The owner recounted how the neighbor who killed the horses had come charging into her yard awhile back and had stated he had no use for the jurisdiction battle between the tribe and the white landowners. The day of the shootings, he drove by countless times, waving at times, unremorseful. This behavior necessitated the need for a restraining order for the safety of the horse owner; which was quickly granted by the judge.

In the afternoon, my vision was blurred by my tears as we watched the horses swirling around their owner as she told them to be brave, to not be afraid because she was not afraid. They seemed to stop shaking, as spooked as they were, since the fallen mare was only a few feet away; her colt trying to nurse her. They had returned from a battlefield of horror and seemed to be comforting her instead.

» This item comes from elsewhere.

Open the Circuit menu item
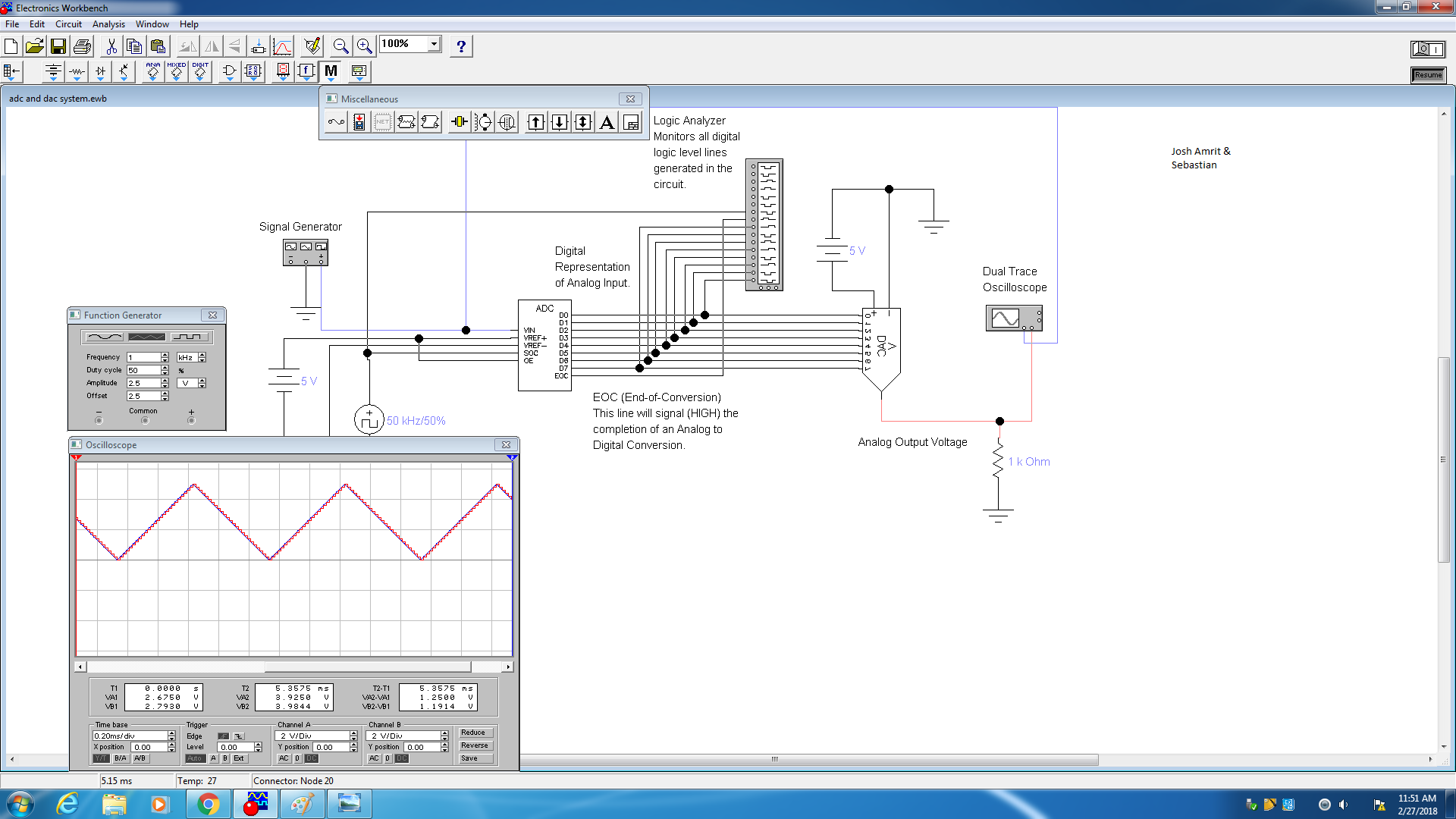1456x819 pixels. (66, 24)
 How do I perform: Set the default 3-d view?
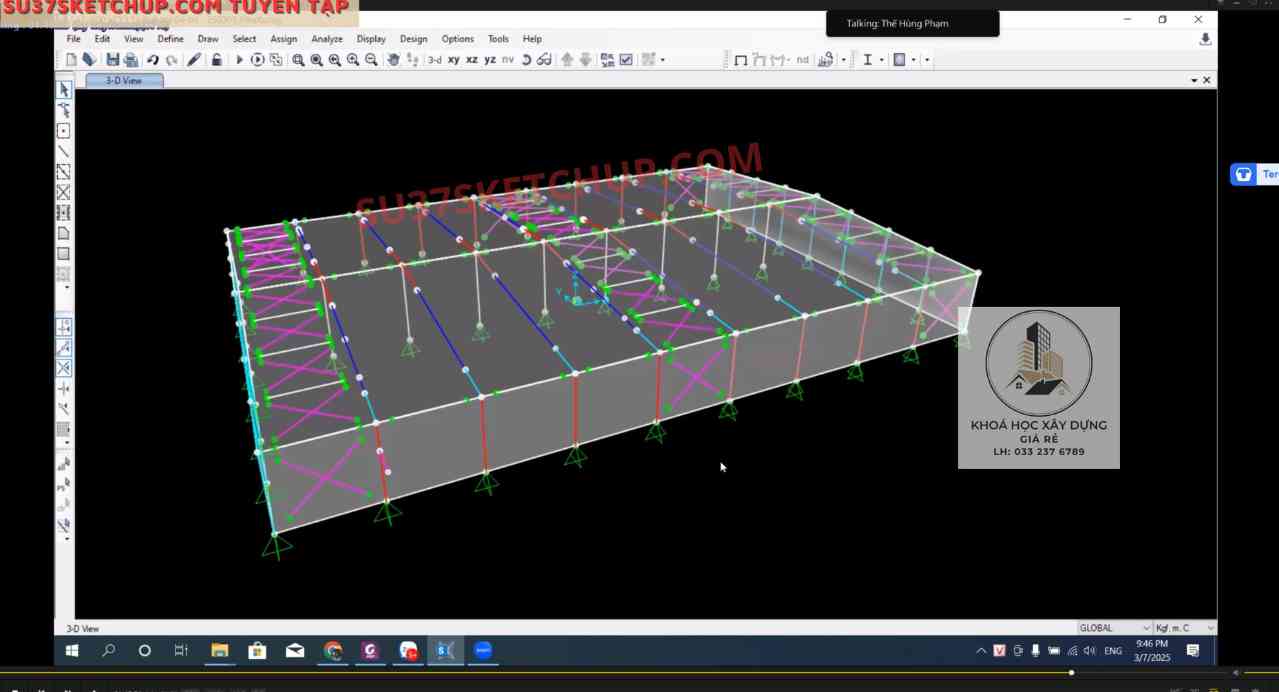click(x=435, y=60)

That evening we prayed again for the horses in ceremony and for peace of mind and courage. There is no question that Charles Mix County needs help for the ills of racism and hatred. We pray for peace, understanding and answers; just as our ancestors did when they signed treaties that gifted land to people who had no appreciation of their sacrifice. Maybe we need peacemakers to come in like they did in faraway places like Bosnia.

And as for Lori, the loving owner of the “sunkan wakan”; the second night following the horror of the shootings…..she had a dream. In the dream, the deceased matriarch mare came into the yard prancing with the other missing horse, now presumed dead. This particular horse could not be found but Lori, the owner felt comforted that the horse came in the dream to let her know that it had gone on to spirit place and that it would be ok. Holy dogs we call them…now we know why.

Now, a date has been scheduled for March 7, 2014 in Lake Andes, South Dakota at 9 a.m. at the Charles Mix County Courthouse for a jury trial to decide how to address this “crime against nature.” The individual who killed the horses, Ray Johanneson will appear for trial for cruelty against animals, which recently became a felony in South Dakota law. It is important that this crime NOT be “marginalized” or dismissed as a small thing. It is unacceptable violence against our horse relatives with racial overtones. Is it a hate crime? During this time period, the Ihanktonwan signs aforementioned, have been vandalized and cut down twice on the west side of the reservation entrance….the latest vandalism occurring this winter of 2014.

Let’s put this into perspective. I am a landowner and recently found some cattle trespassing on my land. I certainly didn’t kill them. I called the cattle owner and he remedied the situation. That’s what human beings do. In light of the horrific horse killings, it appears that Natives are not the only ones who have historical trauma about the past? It will be interesting to see who ends up on the jury. In fairness, one or two non-Natives who were horrified by the action, came up to the horse owner Lori and expressed their dismay. We hope justice will be served.